If you're nervous before a competition, the likelihood is you're not feeding the positives. You're thinking about the worst case scenario. Your imagination is going, 'What if I don't perform? What if I'm not good enough? What if I haven't done enough?' So you go and overtrain, and then you start feeling fatigued and go, 'Oh, I'm tired. I'm not fit enough, I can't do this.' So you can probably see the cycle that you've probably fed yourself into. The key thing in recognising the serotonin release, that recognition and that reward process, that's why we promote journaling. If you're writing down, This is what I've done today, this was my objective, this is what I hit, I done a really good job at that. Right, what I need to do tomorrow is focus on this, this, this and this to continue to improve, build that momentum. You're going to start releasing that serotonin.
So you hear me talk a lot about JOBV as part of our non-negotiable preparation process. That's:
Journaling: collecting that data so we can recognise and reward.
Objective: setting those objectives, making sure that we've got something to recognise and reward. It's really clear and concise for us.
We talk about Bounce: which is a stimulation, that's going to stimulate both the left and right hemisphere of your brain. So when you go and perform, you're looking and you're hungry for that success.
And we've got Visualisation: which allows us to know exactly what success looks like. It's got a blueprint of success.
So this release of serotonin and dopamine and cortisol and our imagination, it's a party that's going on inside our head. And if we're not looking out for that party, if we're not managing that party, it's a likelihood of that party is going to get out of control and get way off track.
So I hope you got a lot from this episode of Brain in the Game.

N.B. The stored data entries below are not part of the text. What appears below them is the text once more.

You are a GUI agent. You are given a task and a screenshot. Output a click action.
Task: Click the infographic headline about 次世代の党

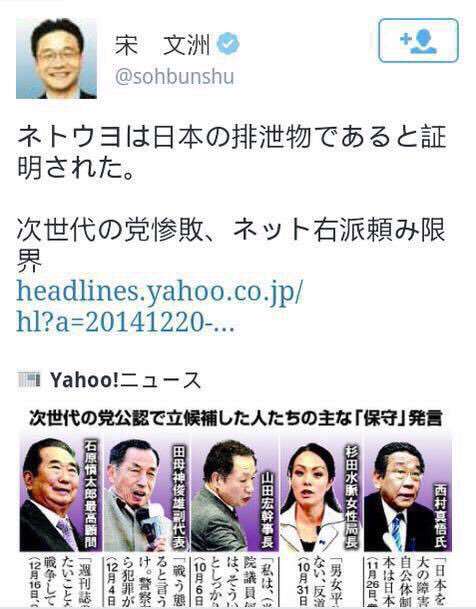click(236, 419)
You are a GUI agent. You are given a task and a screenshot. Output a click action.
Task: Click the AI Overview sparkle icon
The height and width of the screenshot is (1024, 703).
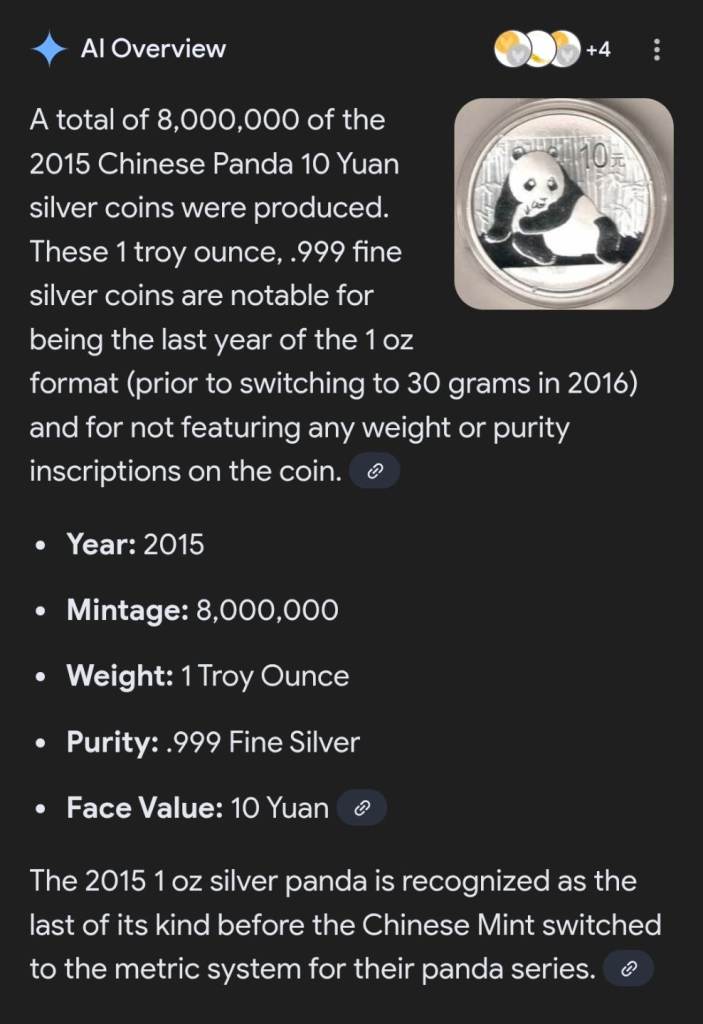click(x=49, y=49)
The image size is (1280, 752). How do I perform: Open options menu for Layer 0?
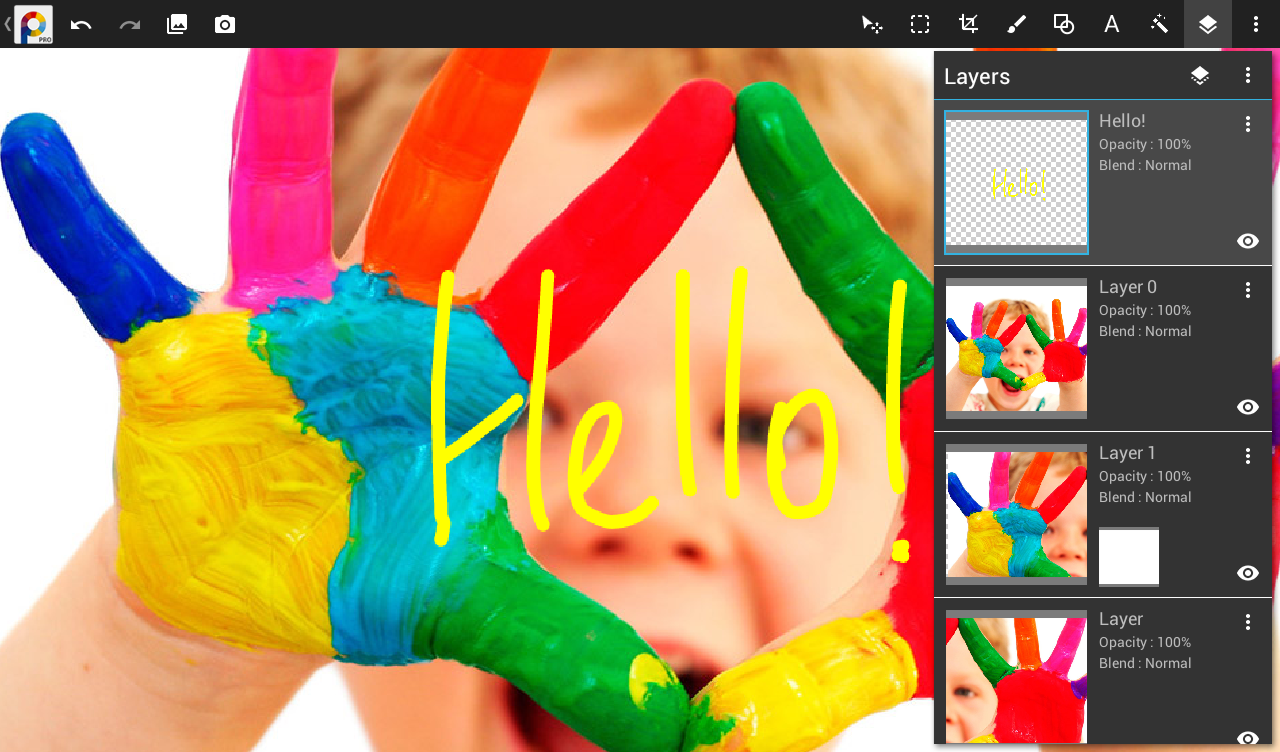point(1247,290)
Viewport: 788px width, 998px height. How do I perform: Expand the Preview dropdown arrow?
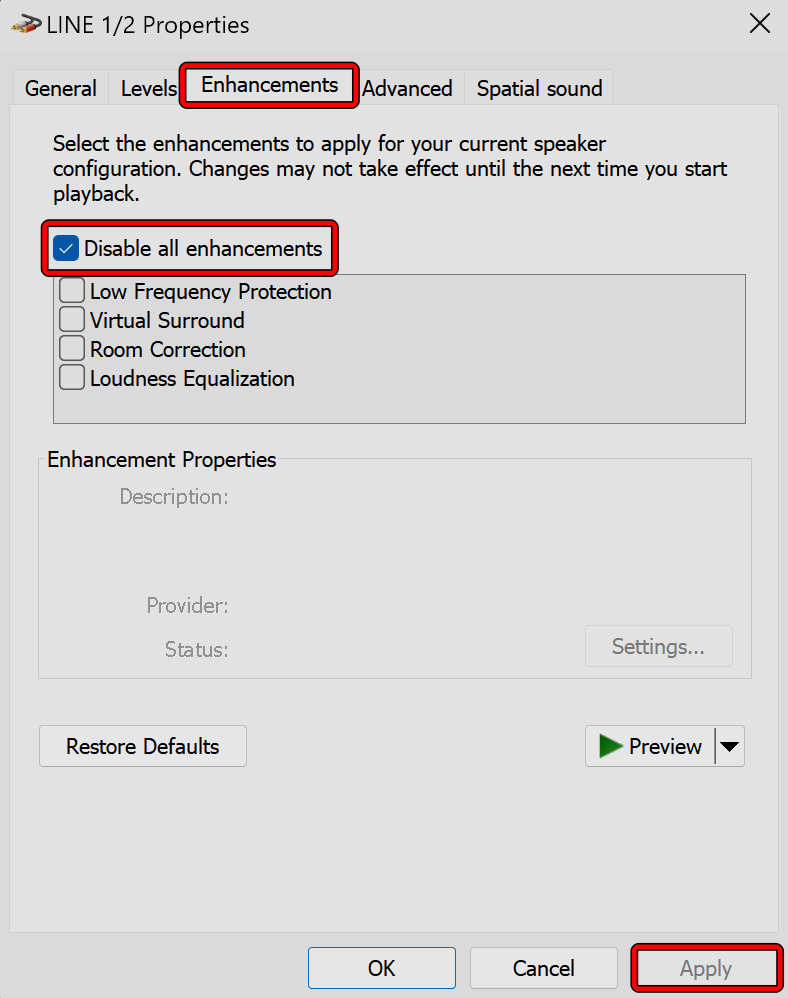coord(730,746)
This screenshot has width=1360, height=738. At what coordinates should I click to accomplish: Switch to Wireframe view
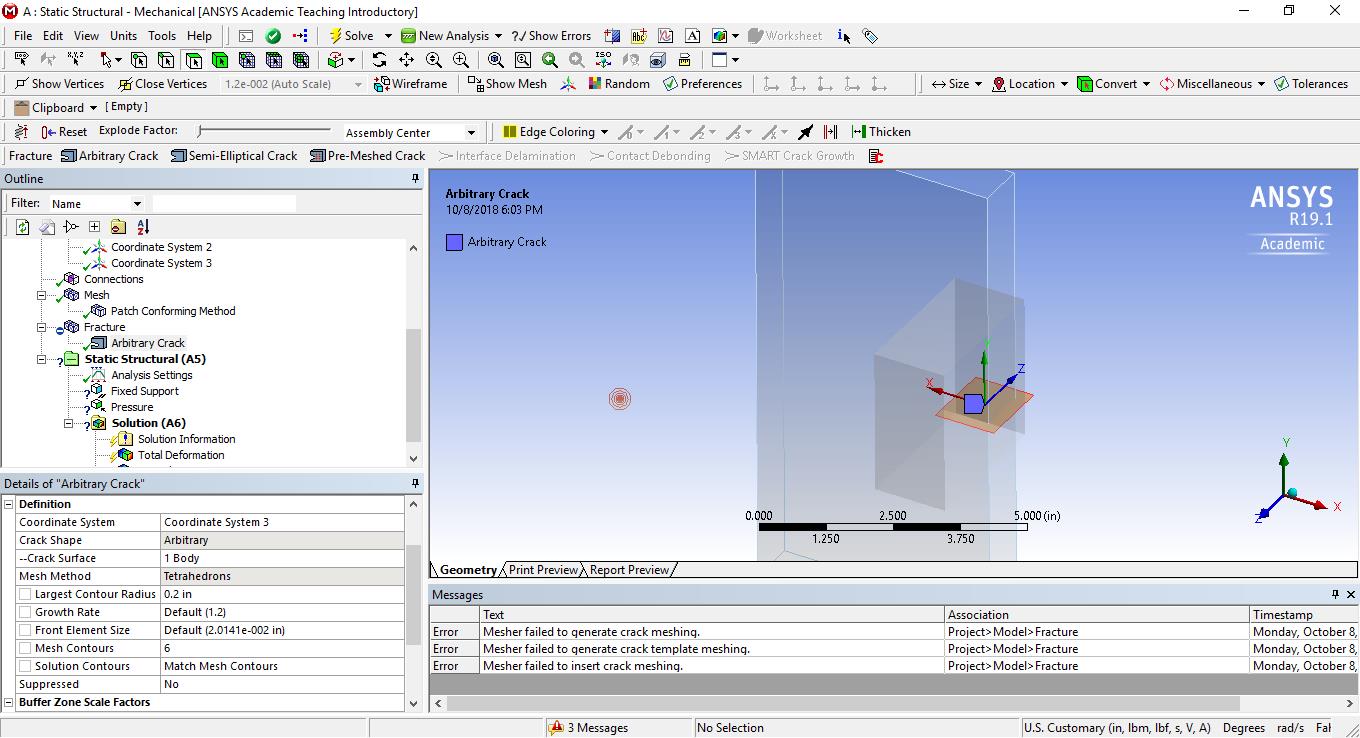pos(410,84)
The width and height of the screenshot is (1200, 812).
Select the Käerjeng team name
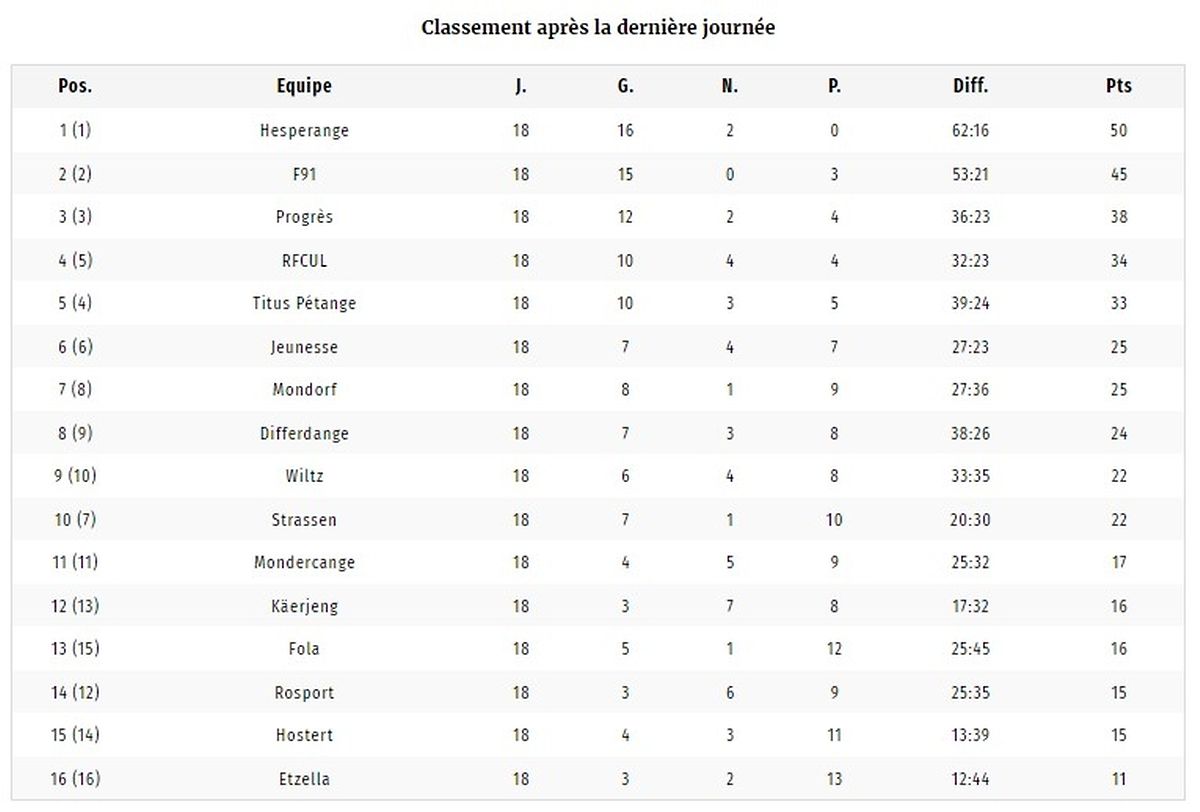coord(304,606)
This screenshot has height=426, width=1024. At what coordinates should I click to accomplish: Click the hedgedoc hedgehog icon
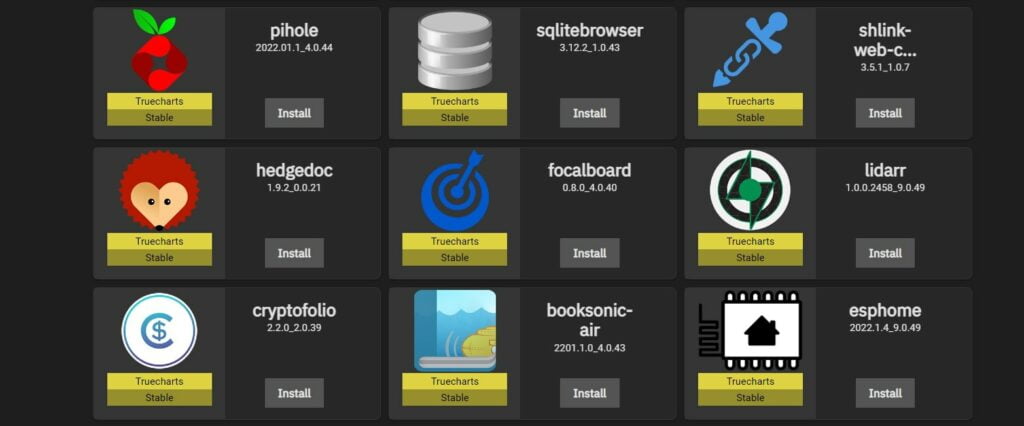point(159,191)
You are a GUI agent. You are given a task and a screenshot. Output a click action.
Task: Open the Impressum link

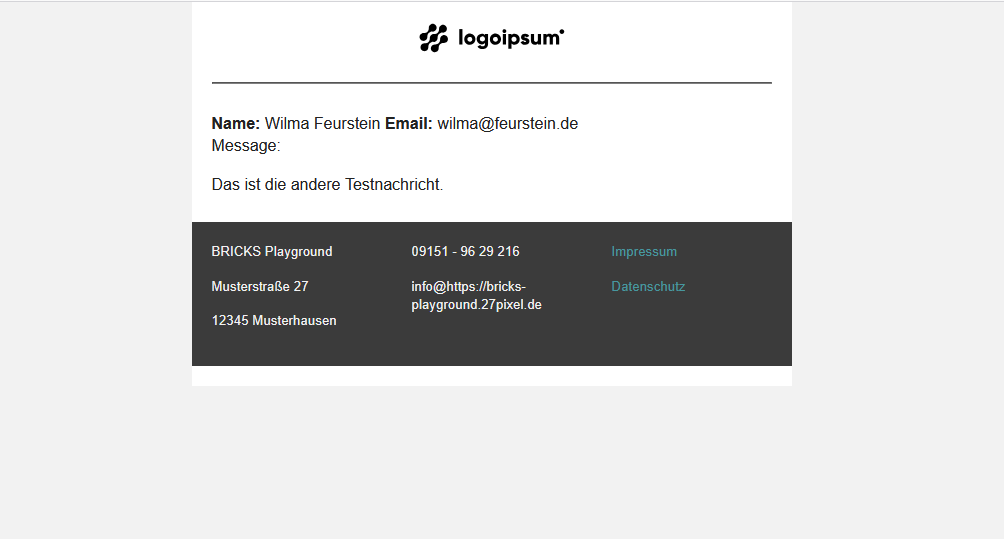coord(644,252)
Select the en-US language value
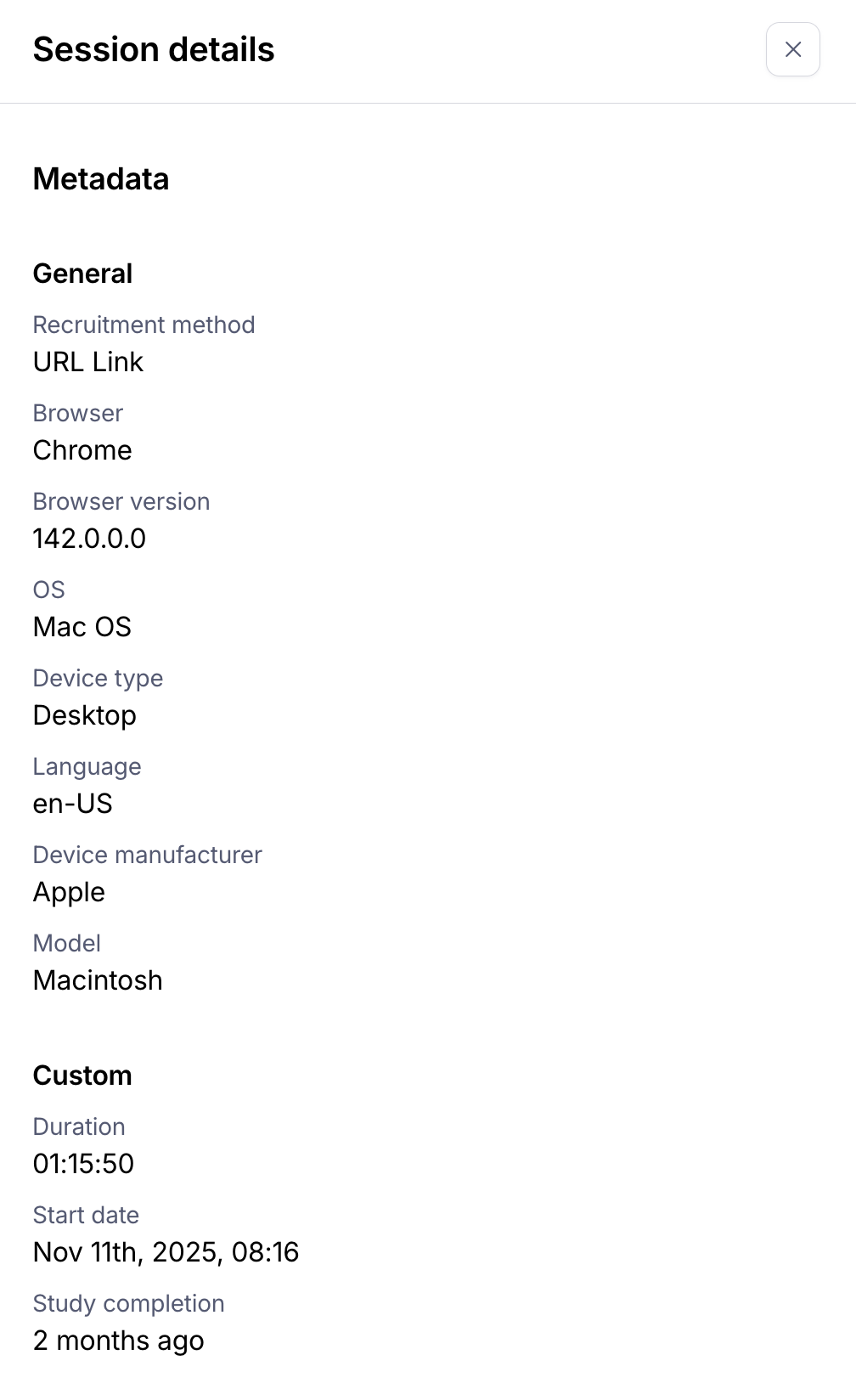The width and height of the screenshot is (856, 1400). tap(73, 804)
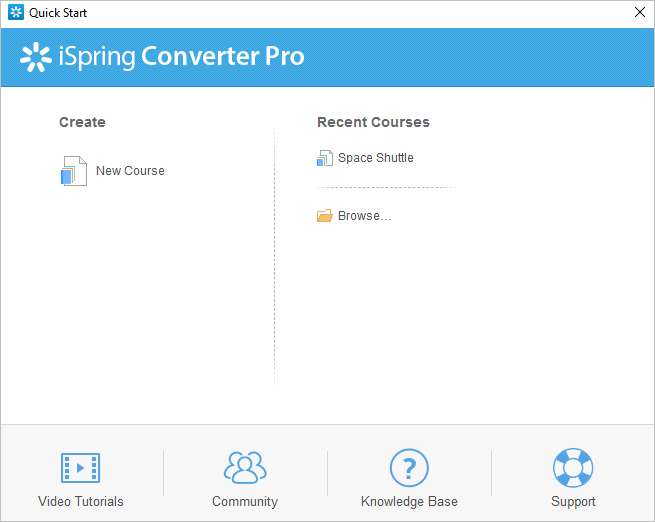Click the iSpring logo in the blue banner
Viewport: 655px width, 522px height.
click(x=37, y=57)
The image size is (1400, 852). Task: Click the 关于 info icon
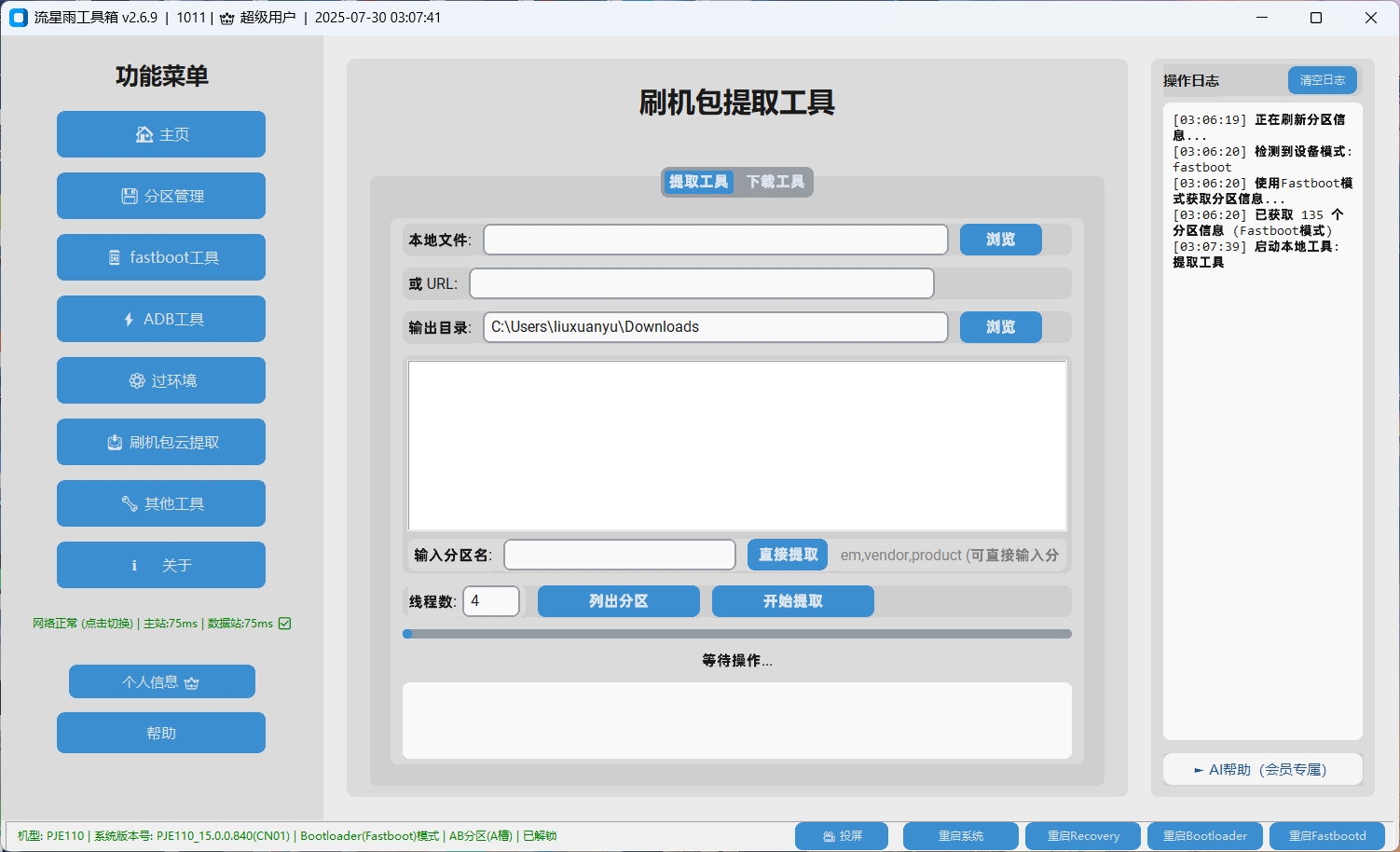[x=133, y=565]
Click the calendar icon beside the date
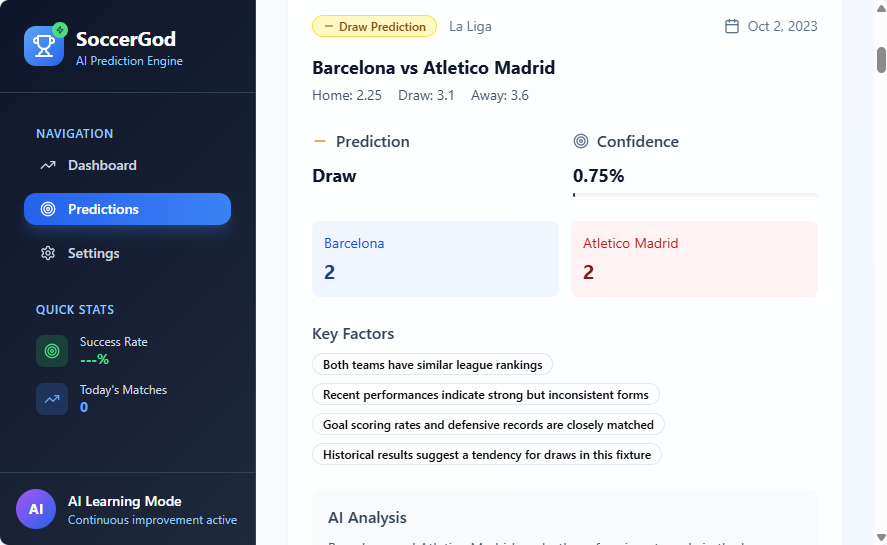 (x=732, y=26)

I hope you really can see where your performance anxieties come from. If you listen to your language patterns, if you are collecting the data and writing down in your journal, and you can see there's a lot of focus on negativity, then you're probably not paying much attention to that recognition and reward process.
Until our next episode of Brain in the Game, train smart and enjoy the ride. My name's Dave Diggle. I'll see you there.